§ Work to be completed
Return the records below word for word.
Supplied data section start
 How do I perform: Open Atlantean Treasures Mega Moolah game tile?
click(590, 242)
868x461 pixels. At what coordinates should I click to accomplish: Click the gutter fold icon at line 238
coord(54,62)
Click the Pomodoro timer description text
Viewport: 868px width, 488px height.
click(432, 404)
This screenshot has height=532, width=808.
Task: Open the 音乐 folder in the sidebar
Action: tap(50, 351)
Supplied data section end
§ Answer for the task
 How do I perform: Open Atlantean Treasures Mega Moolah game tile?
click(590, 242)
868x461 pixels. At what coordinates should I click to accomplish: Click the gutter fold icon at line 238
coord(54,62)
Click the Pomodoro timer description text
Viewport: 868px width, 488px height.
click(432, 404)
This screenshot has height=532, width=808.
Task: Open the 音乐 folder in the sidebar
Action: tap(50, 351)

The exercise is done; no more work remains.